歯周病(歯槽膿漏症)は、歯を支えている歯周組織(ハグキ、歯を支える骨など)が、炎症によって侵される病気で、日本では歯を失う最大の原因となっています。歯周病は虫歯と同じように、口の中の細菌が増殖し大集団になってしまった『プラーク』(俗に言う歯垢)により発症しますが、進行しても虫歯とは異なり強烈な「痛み」がなかなか現れません。初期の歯周病では、ハグキの出血や腫れがあると言っても『不快』程度の感覚で気付かない人も多く我慢できないほどの症状は何も無いのです。これが発見を遅らせ、気付いても放置する一番の要因となります。では、歯周病はどのようにして進行し、また、どのような症状が出てくるのでしょうか。

 歯周病の最初は、その人の食生活習慣やハミガキの不備で、歯とハグキの境目付近にプラークが増殖することにより始まります。するとハグキが腫れ始め、これが歯周病の中で「歯肉炎」と呼ばれる状態です。子供を含め、若い方にもよく見かけ、発症しても毎日少しずつの変化のため自分自身では見た目には腫れていると気付きませんし、痛みも全く自覚しません。また、大集団と言ってもプラークは小さな細菌の集まりであるため肉眼で確認することもできません。歯磨きの時などに歯肉から出血することで気がつく程度です。

 その後この状態を放置すると、一部の歯肉炎では細菌が歯周組織内部に進行し、炎症を広げて行き、歯を支える骨も溶かされて行きます。これが歯周病の中で「歯周炎」と呼ばれる状態で、年齢が上がるとそのリスクは上昇します。軽度の歯周炎では、まだそんなに歯肉炎との差が無く、自覚しない程度のハグキの腫れ・ハミガキ時の出血・少しの膿が出ることが主な症状です。
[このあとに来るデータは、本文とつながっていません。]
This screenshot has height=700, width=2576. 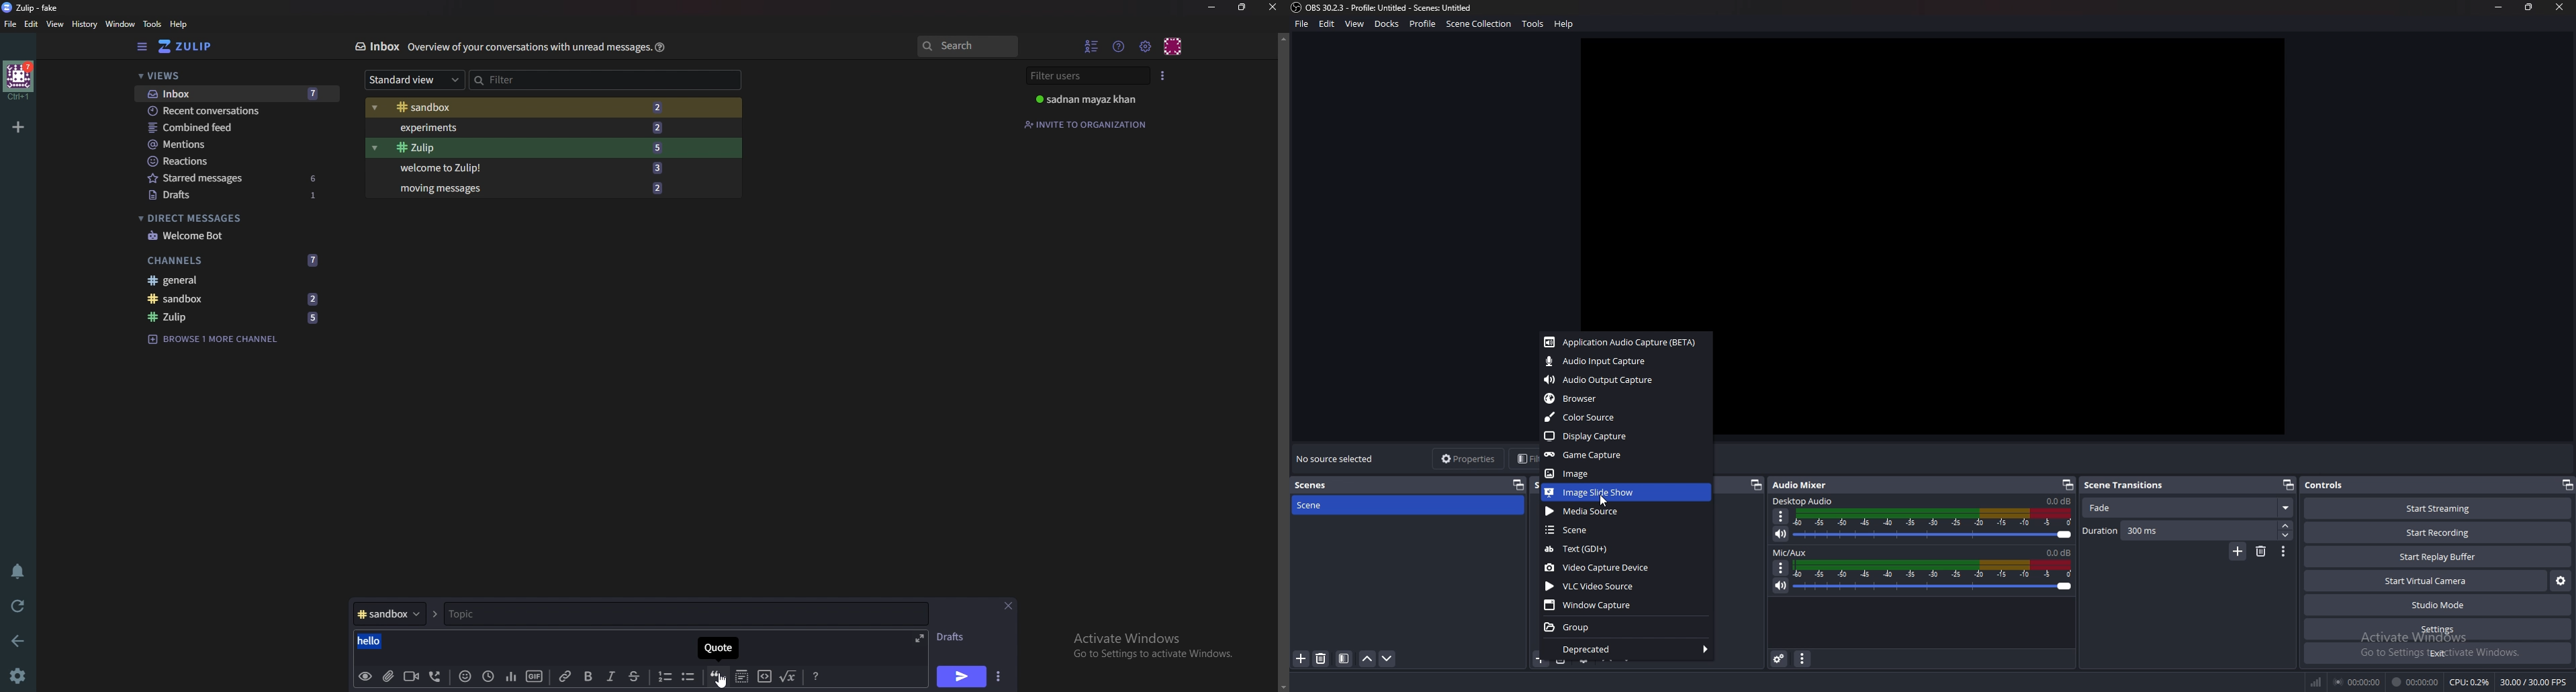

しかし、中等度になると、骨の破壊も進み、歯がぐらつき始めて物が噛みにくくなります。出血や排膿も多くなり、口臭が強くなり、食べ物が歯の間にはさまりやすくなり、歯が長く見えるようになったり、水がしみるといった症状も強くなってきます。そして、時々痛みを伴う急激な腫れが起こるようになるのもこの頃からです。さらに放置し重度になると、顕著なハグキの腫れも常時発生し、痛みがあり、歯がぐらぐらして物を噛むことができず、ついにはポロリと歯が抜けてしまうこともあります。

 歯周病は中等度以上に進むと、複雑な治療が必要となり、重度に進行してしまうとほとんど抜歯しか対処のしようが無くなるため、なんと言っても歯肉炎や、初期の歯周病の間に解決する必要があります。初期に気がつけば、歯周病に対する歯磨きの方法をお教えすることと、必要あればプラークの温床になる歯石の除去で治療は終了します。上に記しましたような初期の自覚症状に注意するとともに、もし何か気がつけば放置せずに早めに歯科医院を受診しましょう。またより確実に歯周病を予防するには、かかりつけの歯科医院を持ち、定期的な歯とお口の健康管理やメンテナンスを継続してゆくことが必要です。80歳で20本以上の歯を維持し快適な食生活を一生続けられるようにするには歯周病予防が大変重要なのです。

(注・現在の制度上、原則として健康保険での予防処置は認められていないため、条件により保険外の費用が必要になる場合があります。『予防管理』『メンテナンス』の実施についてはかかりつけの歯科医師にご相談ください。)